Sarah zaginęła w środę 3 marca, nieco po wpół do dziesiątej wieczorem, w drodze do domu w Brixton, wracając od znajomej mieszkającej w niedalekim Clapham. Wieczorami długo siedzimy teraz z moją współlokatorką, zastanawiając się, jak wyglądały ostatnie chwile, które Sarah spędziła z koleżanką, jak wyglądało ich pożegnanie.

„Uważaj po drodze”, „wyślij mi SMS-a, kiedy dotrzesz do domu” – to rutynowe, ale jakże szczere słowa, jakimi żegnają się wszystkie znane mi kobiety.
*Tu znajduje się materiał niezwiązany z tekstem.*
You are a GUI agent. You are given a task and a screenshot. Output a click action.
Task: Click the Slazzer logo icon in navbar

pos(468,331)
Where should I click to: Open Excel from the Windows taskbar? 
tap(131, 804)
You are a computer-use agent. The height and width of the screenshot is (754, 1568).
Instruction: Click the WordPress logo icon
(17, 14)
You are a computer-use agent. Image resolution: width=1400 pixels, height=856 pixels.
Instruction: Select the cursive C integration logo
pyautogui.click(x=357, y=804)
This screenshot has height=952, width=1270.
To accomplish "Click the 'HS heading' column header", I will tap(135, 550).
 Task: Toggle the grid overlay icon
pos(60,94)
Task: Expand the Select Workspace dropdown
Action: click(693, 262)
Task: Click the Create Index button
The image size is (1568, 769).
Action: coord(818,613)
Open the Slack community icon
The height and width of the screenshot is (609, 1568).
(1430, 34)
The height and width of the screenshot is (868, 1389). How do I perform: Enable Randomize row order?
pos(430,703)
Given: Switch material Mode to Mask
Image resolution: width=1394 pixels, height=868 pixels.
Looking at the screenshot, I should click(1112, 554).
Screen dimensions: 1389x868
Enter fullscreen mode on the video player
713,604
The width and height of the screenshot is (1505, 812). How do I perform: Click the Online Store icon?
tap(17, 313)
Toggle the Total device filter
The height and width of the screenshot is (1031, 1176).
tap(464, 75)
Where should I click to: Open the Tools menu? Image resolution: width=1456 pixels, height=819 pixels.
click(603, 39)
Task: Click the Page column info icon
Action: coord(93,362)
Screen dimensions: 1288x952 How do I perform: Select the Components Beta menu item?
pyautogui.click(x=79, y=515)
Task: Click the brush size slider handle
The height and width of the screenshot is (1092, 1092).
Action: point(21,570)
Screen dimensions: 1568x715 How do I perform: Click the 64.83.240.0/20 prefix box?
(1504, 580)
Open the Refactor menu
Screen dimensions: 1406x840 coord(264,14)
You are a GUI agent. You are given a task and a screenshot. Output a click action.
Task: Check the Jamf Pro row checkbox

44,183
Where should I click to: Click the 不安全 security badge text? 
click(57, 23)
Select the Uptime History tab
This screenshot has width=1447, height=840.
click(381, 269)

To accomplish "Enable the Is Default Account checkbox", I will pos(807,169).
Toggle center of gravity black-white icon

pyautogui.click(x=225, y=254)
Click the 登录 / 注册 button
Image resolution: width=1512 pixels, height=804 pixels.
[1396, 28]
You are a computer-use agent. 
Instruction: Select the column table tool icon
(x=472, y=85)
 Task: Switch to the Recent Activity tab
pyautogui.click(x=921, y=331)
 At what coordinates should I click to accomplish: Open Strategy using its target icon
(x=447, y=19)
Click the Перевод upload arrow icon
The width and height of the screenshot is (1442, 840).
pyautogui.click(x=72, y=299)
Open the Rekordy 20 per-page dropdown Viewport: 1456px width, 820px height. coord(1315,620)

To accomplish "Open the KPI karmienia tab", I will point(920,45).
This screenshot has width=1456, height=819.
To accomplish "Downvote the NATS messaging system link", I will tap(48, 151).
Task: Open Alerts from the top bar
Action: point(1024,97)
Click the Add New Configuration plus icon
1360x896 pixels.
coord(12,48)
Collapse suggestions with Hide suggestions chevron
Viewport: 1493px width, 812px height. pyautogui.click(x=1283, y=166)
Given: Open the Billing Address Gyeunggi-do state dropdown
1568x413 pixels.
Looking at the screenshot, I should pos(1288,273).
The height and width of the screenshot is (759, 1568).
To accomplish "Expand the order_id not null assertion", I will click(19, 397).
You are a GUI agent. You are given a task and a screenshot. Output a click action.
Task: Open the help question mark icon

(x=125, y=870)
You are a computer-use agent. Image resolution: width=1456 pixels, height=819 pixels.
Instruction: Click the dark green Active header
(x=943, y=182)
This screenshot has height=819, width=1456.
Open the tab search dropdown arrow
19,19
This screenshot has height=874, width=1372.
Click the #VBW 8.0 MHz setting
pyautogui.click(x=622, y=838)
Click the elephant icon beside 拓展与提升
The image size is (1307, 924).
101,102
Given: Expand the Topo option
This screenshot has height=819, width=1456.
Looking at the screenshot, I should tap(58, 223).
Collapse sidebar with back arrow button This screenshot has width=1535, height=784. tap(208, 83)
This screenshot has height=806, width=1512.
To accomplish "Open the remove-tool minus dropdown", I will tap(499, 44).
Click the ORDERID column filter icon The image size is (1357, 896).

Rozmawiamy o tym, co oznacza brak takiego niosącego pocieszenie SMS-a.

Czy wszystkie kobiety są molestowane? [rozmowa z Agnieszką Grzybek]

Rozmawiamy o lękach zaszczepionych w nas od dzieciństwa. Już jako kochającym żelki Haribo pięciolatkom wpajano nam, że jeśli jakiś obcy mężczyzna poczęstuje nas słodyczami, mamy odmówić i w razie czego krzyczeć, żeby ktoś nam pomógł. A także – jeśli mamy ścieżki, którymi zazwyczaj chodzimy, to musimy często zmieniać trasę. Myślę wtedy o przerażeniu, które czułam w wieku 12 lat, kiedy w moim rodzinnym Bristolu zamordowano Joannę Yeates. Myślę o tym, jak wgryzł się we mnie ten lęk.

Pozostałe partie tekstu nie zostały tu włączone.